Question

Question Workspace Exhibit 9-2 The manager of a grocery store has taken a random sample of 100 customers. The average length of time it took the customers in the sample to check out was 3.1 minutes. The population standard deviation is known to be 0.5 minutes. We want to test to determine whether or not the mean waiting time of all customers is significantly more than 3 minutes. Refer to Exhibit 9-2. The p-value is

Answer 1

`z=(3.1-3)/((0.5)/(√(100)))=2`

Since is a right-sided test the p value would be:

`p_v =P(z>2)=0.02275`

Explanation:

Data given and notation

`\bar X=3.1` represent the sample mean

`\sigma=0.5` represent the population standard deviation

`n=100` sample size

`\mu_o =3` represent the value that we want to test

z would represent the statistic (variable of interest)

`p_v` represent the p value for the test (variable of interest)

State the null and alternative hypotheses.

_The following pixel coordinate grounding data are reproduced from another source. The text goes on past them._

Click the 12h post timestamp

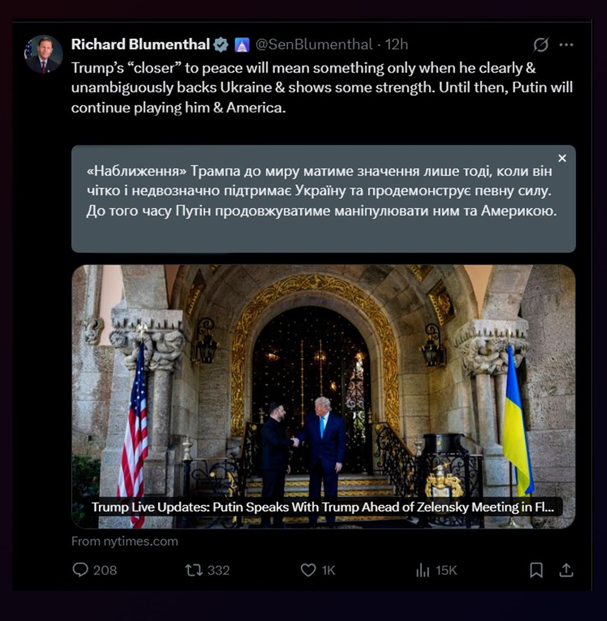397,44
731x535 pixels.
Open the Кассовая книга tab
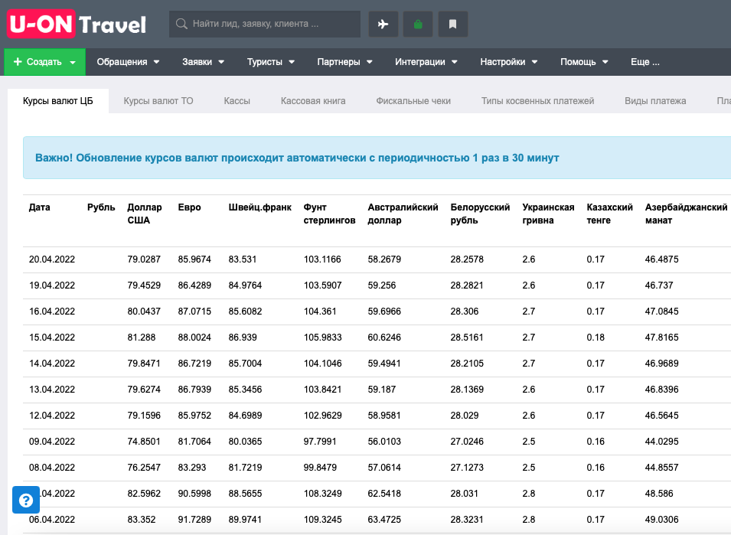(313, 101)
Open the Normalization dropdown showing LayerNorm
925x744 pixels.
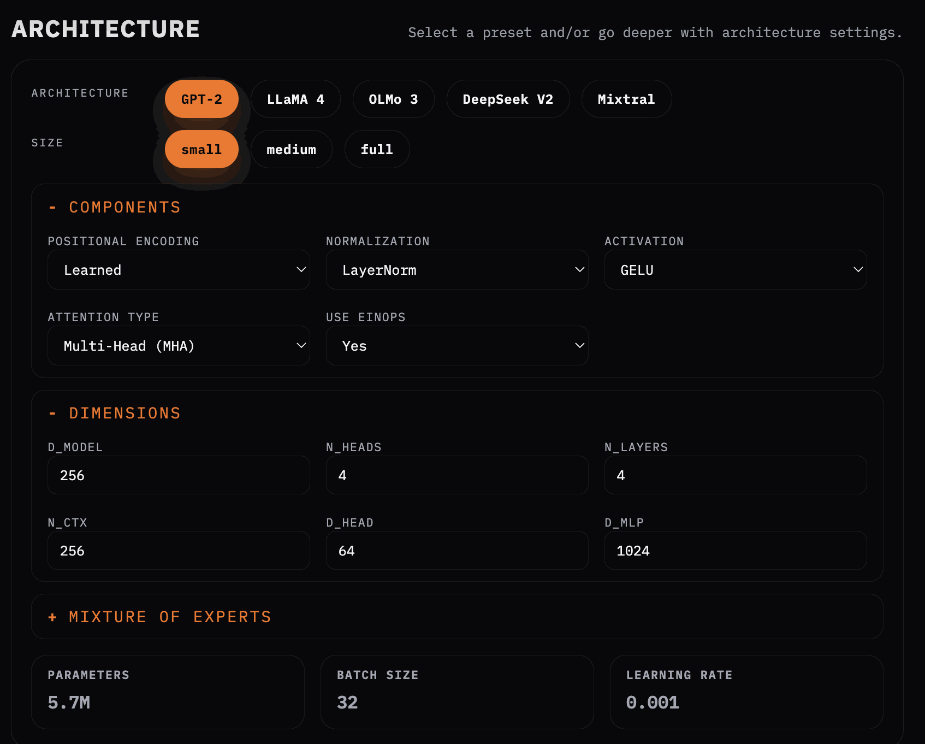coord(456,270)
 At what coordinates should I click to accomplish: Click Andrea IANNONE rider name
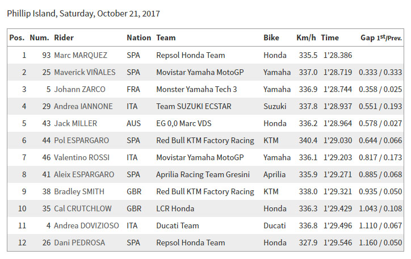(x=83, y=106)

We need to conduct a hypothesis in order to check if the true mean is higher than 3 minutes , the system of hypothesis would be:

Null hypothesis:
`\mu \leq 3`

Alternative hypothesis:
`\mu > 3`

Since we know the population deviation, is better apply a z test to compare the actual mean to the reference value, and the statistic is given by:

`z=(\bar X-\mu_o)/((\sigma)/(√(n)))` (1)

Calculate the statistic

We can replace in formula (1) the info given like this:

`z=(3.1-3)/((0.5)/(√(100)))=2`

P-value

Since is a right-sided test the p value would be:

`p_v =P(z>2)=0.02275`